Taking a quick look... it appears the only way rpc.mountd
will read /etc/mtab is if the 'crossmnt' export flag is
set. Is this the case?
>
> What would be needed to debug and optimise this?
Maybe reorder you exports so the 'hot' file systems are on the
top of the list...
> Could someone point me to the code that is involved in doing this?
utils/mountd/cache.c:nfsd_fh():path = next_mnt(&mnt, exp->m_export.e_path);
steved.
Quoting Steve Dickson ([email protected]):
> > This entire process of reading /etc/mtab 17028 times takes a lot of
> > time during which the client stalls, but in the end 'it just works
> > fine'. It just takes ages when you try to tab-complete on a client.

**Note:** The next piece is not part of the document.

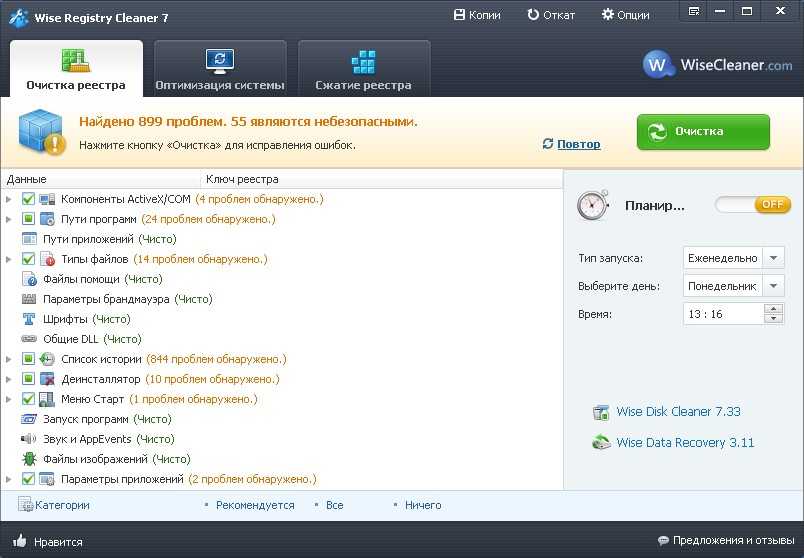Click the Повтор rescan link
Viewport: 804px width, 558px height.
578,144
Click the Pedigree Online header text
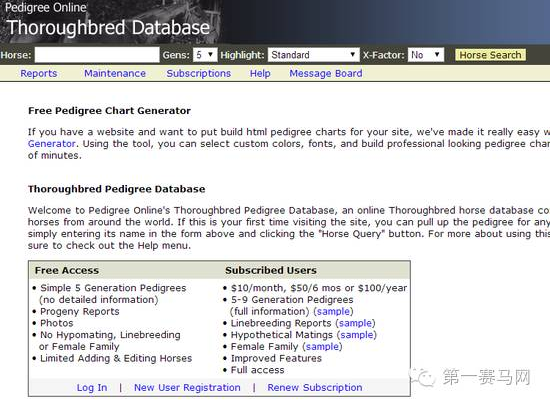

> Taking a quick look... it appears the only way rpc.mountd will read
> /etc/mtab is if the 'crossmnt' export flag is set. Is this the case?
Yes.
IIRC this was necessary for this situation:
Server has filesytems mounted on /mnt/pt1 and /mnt/pt1/foo.
Both /mnt/pt1 and /mnt/pt1/foo are exported with 'crossmnt'.
Clients that mount just /mnt/pt1 can also reach /mnt/pt1/foo.
> > Could someone point me to the code that is involved in doing this?
> utils/mountd/cache.c:nfsd_fh():path = next_mnt(&mnt, exp->m_export.e_path);
Thanks. I'll dig around some more and see what i can find.
-Sndr.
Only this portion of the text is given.